Otro salto en el tiempo: desde 2019 tenía un proyecto de investigación que debí suspender por razones comprensibles a principios del 2020. Estaba entrevistando a artistas que residían o habían residido en Córdoba (provincia) para preguntarles por qué quedarse, por qué irse, entendiendo que ese dilema era parte constitutiva de las trayectorias artísticas en estas tierras. El proyecto se llama, curiosamente, “Formas de quedarse en casa”. Un artista me dijo que las respuestas que buscaba eran simples: la gente se queda en Córdoba porque tiene familia (cercana). Otra artista mientras tomábamos un helado me dijo: “con mi familia de sangre no tengo relación”, y entonces me habló de personas que eran sustanciales para imaginarse, siquiera, una vida, un hogar, pero no en el sentido de cuatro paredes hacia dentro, sino de cuatro paredes hacia afuera. 

Salto en el espacio: en “Asuntos de familia” (Hirozu Koreeda, 2018), una familia secuestra a una criatura, pero ese secuestro es, en cierto modo, una adopción.
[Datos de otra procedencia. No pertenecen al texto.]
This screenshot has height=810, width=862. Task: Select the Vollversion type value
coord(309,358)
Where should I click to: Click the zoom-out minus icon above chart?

La película queda incluida entonces en esa curiosa genealogía de obras con familias disfuncionales al cuadrado (disfuncionalidad respecto a un estereotipo de familia que “funciona”; disfuncional respecto a la familia por “lazos de sangre”). Esta doble disfuncionalidad lleva incrustada la bacteria de la crítica a los modos de pensar nuestros vínculos “familiares”, algo que también acompaña a la película de Herzog (no casualmente ambos películas tienen como escenario a Japón). Podría seguir: mencionando un párrafo de un libro de Úrsula K Le Guin, o citando a una canción que dice “defiendo a mi familia / con mi paraguas blanco / tengo miedo de todos” (de una banda llamada, casualmente, “The National”); o podría hablar de esa hermosa familia a la distancia que forman Haraway y Latour, y cuyo llamado a pensar las vidas de otros modos sigue sonando con igual urgencia.

 Pero, como dije, cuando empecé este texto no sabía el final, sino que me encontré con él: falleció la querida Rosario Bléfari, que en una película actuó de Silvia Prieto, una mujer que quedaba traumada cuando se daba cuenta que no era la única persona llamada Silvia Prieto. Rosario Bléfari, quien, para una parte de una generación fue un hada madrina, una intensidad única y familiar, un fuego cercano. La mañana en que falleció los lobos aullaron a la fresca intemperie.